> _WHAT YOU SHOULD DO_: Check every line of the material below, and show those that contain "computer".

----

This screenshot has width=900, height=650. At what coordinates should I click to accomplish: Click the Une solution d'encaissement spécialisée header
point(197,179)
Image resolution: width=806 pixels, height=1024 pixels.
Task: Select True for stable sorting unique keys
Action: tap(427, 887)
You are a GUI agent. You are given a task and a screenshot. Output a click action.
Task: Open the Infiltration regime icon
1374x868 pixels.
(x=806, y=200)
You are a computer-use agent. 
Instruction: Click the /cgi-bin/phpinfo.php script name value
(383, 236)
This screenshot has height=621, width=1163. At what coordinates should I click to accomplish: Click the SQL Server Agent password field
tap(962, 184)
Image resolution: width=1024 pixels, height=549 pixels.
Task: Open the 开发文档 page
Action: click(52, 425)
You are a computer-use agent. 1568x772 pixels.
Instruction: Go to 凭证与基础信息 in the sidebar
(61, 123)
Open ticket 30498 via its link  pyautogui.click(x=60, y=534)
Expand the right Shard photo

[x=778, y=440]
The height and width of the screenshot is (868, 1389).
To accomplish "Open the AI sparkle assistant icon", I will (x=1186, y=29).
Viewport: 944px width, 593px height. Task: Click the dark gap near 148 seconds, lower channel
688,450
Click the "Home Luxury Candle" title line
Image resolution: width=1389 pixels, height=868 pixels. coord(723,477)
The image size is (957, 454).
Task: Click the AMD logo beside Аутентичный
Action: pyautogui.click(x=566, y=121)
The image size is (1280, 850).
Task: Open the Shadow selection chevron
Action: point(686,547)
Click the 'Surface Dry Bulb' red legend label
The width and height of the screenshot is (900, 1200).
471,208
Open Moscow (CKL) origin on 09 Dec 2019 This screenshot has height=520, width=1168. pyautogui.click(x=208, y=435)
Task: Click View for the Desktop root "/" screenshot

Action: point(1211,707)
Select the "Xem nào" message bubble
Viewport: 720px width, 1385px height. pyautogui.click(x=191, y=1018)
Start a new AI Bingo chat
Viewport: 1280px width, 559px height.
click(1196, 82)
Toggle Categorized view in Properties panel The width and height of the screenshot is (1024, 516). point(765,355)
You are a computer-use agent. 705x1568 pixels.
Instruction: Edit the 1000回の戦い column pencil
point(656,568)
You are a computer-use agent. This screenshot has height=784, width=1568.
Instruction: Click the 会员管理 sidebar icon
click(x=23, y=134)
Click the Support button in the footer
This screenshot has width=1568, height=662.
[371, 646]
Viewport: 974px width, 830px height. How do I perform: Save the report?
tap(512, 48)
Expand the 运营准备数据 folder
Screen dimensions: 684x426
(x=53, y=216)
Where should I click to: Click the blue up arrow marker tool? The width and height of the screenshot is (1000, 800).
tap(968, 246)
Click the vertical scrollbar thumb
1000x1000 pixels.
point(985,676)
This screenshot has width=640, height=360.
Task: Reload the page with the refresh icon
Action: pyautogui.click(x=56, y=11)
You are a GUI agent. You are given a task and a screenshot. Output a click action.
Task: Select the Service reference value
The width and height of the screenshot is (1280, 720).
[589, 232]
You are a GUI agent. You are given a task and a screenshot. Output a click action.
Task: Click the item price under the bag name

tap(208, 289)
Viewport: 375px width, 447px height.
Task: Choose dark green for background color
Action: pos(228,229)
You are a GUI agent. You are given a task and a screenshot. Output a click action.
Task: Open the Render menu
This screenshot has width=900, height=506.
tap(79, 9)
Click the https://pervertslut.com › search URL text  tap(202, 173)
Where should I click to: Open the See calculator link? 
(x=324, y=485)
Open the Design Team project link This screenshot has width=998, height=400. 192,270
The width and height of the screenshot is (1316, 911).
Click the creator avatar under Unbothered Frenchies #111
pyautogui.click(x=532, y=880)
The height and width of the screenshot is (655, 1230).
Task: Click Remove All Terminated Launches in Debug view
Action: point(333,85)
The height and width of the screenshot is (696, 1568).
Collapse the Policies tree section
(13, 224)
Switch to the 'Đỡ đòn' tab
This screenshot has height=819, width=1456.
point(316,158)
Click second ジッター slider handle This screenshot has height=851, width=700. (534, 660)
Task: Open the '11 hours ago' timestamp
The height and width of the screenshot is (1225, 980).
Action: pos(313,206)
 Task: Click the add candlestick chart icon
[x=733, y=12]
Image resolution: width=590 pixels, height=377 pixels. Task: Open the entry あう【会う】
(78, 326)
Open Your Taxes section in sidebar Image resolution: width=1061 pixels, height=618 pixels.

----

> _RESPONSE BELOW_:
You are a computer-use agent. 
You are a computer-use agent. 1568x772 pixels.
You are a computer-use agent. 705x1568 pixels.
You are a computer-use agent. This screenshot has height=784, width=1568.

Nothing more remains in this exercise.